Заметив, что мы одни и никто нас не видит, я нагнулся и запечатлел нежный поцелуй на лбу жены – там, где волосы выдаются треугольным мыском, что считается приметой раннего вдовства.
– В любом случае, – сказал я, – мы не позволим, чтобы неучтивое поведение мистера Кимболла помешало нам осмотреть его замечательный музей. Пойдем посмотрим представление?
– Конечно, – ответила Сестричка, – мне особенно любопытно посмотреть на действие веселящего газа, о котором рассказывала миссис Рэндалл.
Поднявшись по главной лестнице на второй этаж, мы прошли в глубь здания, где помещался театральный зал. Странная несообразность, подмеченная мной еще в холле, преобладала повсюду. Выставочные залы были заполнены необузданно эклектичным собранием феноменов природы, механических чудес и исторических реликтов: от окаменевших рогов гигантского ирландского лося до труппы дрессированных блох, которыми руководил какой-то итальянский граф, от диорамы горящей Москвы до кремневого ружья Дэниела Буна, от механической балерины в натуральную величину, выделывающей пируэты, до девятифутового скелета существа, обозначенного как «Великий Зевглодон», явно одна из разновидностей доисторического кита. Бок о бок с этим антиквариатом находились бесчисленные произведения изящных искусств, большинство превосходных, включая картины кисти Брейгеля, Копли, Гвидо, Кнеллера, Лоутербурга, Мурильо, Пуссена, Стюарта, Берне и Уэста.
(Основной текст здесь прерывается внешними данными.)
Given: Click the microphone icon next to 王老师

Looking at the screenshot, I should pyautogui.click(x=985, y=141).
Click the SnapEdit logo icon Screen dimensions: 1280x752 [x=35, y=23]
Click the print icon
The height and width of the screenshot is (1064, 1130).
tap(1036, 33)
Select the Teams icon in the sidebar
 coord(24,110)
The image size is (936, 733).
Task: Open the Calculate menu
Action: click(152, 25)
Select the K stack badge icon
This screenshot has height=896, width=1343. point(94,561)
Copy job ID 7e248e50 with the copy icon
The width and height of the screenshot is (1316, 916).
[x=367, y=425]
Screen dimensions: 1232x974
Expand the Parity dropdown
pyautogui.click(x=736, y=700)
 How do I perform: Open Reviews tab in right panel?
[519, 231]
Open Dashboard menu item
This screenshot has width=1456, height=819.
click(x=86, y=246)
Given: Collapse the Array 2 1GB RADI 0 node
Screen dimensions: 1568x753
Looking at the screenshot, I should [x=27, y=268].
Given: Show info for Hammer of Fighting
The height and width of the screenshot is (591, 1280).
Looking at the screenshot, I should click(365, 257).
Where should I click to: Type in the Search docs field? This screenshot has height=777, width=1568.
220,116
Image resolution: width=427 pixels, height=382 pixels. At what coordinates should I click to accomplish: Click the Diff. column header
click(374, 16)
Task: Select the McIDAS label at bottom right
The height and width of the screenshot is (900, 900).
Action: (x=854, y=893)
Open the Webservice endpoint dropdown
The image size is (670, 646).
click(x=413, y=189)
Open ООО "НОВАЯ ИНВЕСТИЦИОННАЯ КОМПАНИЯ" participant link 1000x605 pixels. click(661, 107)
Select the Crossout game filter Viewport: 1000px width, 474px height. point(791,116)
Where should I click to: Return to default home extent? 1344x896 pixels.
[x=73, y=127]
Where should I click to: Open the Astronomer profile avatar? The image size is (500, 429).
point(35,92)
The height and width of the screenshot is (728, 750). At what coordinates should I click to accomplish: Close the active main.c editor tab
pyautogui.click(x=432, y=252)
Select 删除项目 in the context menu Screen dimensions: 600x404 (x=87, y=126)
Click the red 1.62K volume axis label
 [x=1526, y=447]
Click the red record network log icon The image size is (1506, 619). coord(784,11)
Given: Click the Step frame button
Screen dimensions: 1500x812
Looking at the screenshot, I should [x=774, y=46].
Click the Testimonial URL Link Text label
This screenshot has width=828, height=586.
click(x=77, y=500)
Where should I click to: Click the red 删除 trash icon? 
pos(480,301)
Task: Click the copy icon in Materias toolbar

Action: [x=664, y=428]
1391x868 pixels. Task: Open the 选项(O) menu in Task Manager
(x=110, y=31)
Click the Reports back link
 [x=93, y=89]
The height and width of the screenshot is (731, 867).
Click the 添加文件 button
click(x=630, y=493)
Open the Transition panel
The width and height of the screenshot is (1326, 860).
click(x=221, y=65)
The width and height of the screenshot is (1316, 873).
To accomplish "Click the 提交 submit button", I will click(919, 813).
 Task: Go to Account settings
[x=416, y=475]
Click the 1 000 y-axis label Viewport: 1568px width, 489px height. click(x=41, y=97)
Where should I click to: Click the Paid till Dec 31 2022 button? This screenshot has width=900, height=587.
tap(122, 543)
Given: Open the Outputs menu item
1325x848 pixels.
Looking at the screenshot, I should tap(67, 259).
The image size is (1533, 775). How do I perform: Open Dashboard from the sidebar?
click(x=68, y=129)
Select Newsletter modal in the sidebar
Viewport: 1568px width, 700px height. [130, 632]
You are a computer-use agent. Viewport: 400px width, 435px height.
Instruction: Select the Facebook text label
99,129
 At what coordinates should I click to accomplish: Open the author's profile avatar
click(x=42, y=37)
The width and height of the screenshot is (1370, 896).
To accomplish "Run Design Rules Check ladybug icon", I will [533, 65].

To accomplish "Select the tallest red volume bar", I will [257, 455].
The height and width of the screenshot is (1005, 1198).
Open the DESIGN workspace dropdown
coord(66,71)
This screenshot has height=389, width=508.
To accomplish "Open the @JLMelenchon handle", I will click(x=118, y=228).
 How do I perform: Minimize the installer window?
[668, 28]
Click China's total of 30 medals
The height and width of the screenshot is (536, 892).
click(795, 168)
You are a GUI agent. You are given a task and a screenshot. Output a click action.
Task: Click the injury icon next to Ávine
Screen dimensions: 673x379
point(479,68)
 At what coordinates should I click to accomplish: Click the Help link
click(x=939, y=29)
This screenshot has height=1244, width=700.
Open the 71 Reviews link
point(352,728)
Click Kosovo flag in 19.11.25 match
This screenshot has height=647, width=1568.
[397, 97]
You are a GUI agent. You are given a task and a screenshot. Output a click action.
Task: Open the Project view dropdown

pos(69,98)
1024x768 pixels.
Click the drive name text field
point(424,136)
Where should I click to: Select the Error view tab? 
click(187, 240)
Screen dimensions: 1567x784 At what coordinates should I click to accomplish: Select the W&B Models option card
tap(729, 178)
Когда мы проходили по галереям, меня поразила атмосфера строгой благопристойности, которой было пронизано заведение Кимболла, столь непохожая на карнавальный дух, присущий шоу Барнума. Я приписал эту разницу степенности типичного бостонца, несопоставимой с развязной живостью среднего обитателя Манхэттена. Однако скоро мне стало ясно, что по крайней мере в одном отношении, а именно в интересе к мрачным и ужасающим преступлениям, завсегдатаи музея Кимболла ни в чем не отличались от своих нью- йоркских визави; когда мы уже подходили к театру, я заметил необычайно большое скопление людей перед высоким стеклянным стеллажом. Охваченный любопытством, я подвел Сестричку к нему и поверх голов посетителей увидел, что они стоят, завороженно глядя на вещи, связанные с неописуемо кровавым убийством прекрасной продавщицы Лидии Бикфорд.
Сами по себе предметы не были какими-то особенно жуткими – изорванное поплиновое платье, скальпель с запекшимся на нем коричневатым веществом, деревянный бачок с темными пятнами.